С началом становления языка, мышления и воли началось освобождение производственной и всей вообще деятельности от рефлекторной, животной формы, превращение ее в деятельность целенаправленную, сознательную, волевую, началось становление труда человеческого как по содержанию, так и по форме, началось формирование человека. С началом освобождения производства от рефлекторной формы поздние предлюди превратились в людей, но людей еще не готовых, людей формирующихся.
„Животное, — писал К.Маркс (1956, с.565), — раскрывая различие между поведением животных и поведением человека, — непосредственно тождественно со своей жизнедеятельностью. Оно не отличает себя от своей жизнедеятельности. Оно есть эта жизнедеятельность. Человек же делает самоё свою жизнедеятельность предметом своей воли и своего сознания. Его жизнедеятельность — сознательная. Это не есть такая определенность, с которой он непосредственно сливается воедино. Сознательная жизнедеятельность непосредственно отличает человека от животной жизнедеятельности". Процесс формирования сознания и воли был процессом превращения жизнедеятельности из рефлекторной в сознательную, волевую, в предмет сознания и воли, превращения ее из определяемой инстинктами и внешними раздражениями в управляемую и контролируемую волей и сознанием. С началом становления воли и сознания возникла, правда, в самой зачаточной форме, способность управлять своими действиями, своим поведением, своей жизнедеятельностью. Тем самым возникла возможность обуздания, подавления своих инстинктов, возможность самообуздания, самоограничения. И, возникая, эта возможность сразу же стала превращаться в действительность.

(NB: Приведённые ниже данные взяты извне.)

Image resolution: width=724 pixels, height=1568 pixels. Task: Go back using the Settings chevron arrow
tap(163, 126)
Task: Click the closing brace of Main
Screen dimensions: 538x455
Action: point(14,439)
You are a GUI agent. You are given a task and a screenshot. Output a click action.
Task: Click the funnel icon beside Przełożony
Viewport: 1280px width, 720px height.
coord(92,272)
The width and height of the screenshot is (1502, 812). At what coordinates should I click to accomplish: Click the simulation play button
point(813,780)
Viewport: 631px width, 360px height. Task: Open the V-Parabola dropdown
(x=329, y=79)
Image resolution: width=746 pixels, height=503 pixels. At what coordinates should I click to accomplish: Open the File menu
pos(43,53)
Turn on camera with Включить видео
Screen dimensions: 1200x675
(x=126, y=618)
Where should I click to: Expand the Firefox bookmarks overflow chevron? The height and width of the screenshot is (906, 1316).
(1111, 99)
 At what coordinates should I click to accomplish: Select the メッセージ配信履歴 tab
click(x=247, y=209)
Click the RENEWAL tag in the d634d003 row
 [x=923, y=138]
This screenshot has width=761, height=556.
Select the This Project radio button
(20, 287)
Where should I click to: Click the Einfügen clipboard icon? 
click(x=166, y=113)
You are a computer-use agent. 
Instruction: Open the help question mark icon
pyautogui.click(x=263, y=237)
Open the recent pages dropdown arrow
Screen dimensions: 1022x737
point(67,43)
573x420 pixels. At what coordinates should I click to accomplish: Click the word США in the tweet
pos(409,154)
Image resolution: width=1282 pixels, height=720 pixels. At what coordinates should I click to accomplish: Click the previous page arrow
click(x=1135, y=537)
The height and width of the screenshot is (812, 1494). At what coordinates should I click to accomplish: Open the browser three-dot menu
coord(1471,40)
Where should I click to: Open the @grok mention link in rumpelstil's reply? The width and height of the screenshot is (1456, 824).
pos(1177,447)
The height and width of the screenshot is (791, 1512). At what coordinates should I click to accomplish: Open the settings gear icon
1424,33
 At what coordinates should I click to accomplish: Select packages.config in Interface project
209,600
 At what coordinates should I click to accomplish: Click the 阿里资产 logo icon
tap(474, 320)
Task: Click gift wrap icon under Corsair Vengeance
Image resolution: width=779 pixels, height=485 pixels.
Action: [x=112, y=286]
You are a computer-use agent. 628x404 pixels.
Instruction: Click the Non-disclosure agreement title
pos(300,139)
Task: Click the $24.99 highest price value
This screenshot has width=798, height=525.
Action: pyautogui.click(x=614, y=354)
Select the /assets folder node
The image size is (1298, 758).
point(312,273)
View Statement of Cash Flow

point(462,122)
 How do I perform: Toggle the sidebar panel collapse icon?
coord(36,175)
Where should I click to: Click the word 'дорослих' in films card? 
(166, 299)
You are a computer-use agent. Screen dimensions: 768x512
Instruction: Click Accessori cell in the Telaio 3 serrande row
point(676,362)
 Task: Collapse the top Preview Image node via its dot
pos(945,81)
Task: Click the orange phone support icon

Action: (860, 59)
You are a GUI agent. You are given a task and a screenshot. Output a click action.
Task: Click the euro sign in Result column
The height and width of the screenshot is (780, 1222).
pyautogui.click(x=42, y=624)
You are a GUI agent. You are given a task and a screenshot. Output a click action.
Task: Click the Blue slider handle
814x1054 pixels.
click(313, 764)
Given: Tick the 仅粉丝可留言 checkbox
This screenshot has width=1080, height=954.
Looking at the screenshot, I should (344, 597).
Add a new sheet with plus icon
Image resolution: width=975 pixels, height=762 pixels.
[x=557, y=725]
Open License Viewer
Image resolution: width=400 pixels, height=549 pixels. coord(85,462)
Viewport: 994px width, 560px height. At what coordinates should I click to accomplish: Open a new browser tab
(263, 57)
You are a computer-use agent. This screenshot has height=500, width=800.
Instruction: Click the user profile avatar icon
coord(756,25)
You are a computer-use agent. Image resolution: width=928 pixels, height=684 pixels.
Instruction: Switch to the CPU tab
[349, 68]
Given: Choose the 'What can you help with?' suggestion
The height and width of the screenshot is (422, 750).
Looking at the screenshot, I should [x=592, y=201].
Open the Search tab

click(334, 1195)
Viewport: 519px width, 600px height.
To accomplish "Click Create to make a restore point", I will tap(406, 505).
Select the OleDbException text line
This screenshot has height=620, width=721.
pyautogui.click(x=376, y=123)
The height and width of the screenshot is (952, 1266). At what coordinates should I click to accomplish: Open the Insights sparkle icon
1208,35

Превращение этой возможности в действительность так же, как и освобождение производственной деятельности от рефлекторной формы, началось под действием уже упоминавшегося выше подчиненного производству и обеспечивавшего удовлетворение потребностей производства группового отбора. Ставшая насущной необходимость в ограничении зоологического индивидуализма, появляясь в форме сменившего групповой стадного отбора, все в большей и большей степени заставляла формирующихся людей обуздывать половые инстинкты друг друга, все в большей и большей степени заставляла их разрушать уже существующие гаремы и препятствовать образованию новых, все в большей и большей степени вбивала в головы формирующихся людей практическое проявляющееся в действиях сознание того, что стремление любого самца обзавестись гаремом таит в себе опасность для всех остальных членов стада, угрожает гибелью всем им, что избежать этой опасности можно лишь путем обуздания подобного стремления, путем его подавления силами всех остальных членов коллектива. Это сознание опасности было не теоретическим, а практическим. Оно возникало, проявляясь в действиях, направленных на подавление опасных стремлений, и только проявляясь в этих действиях, формировалось.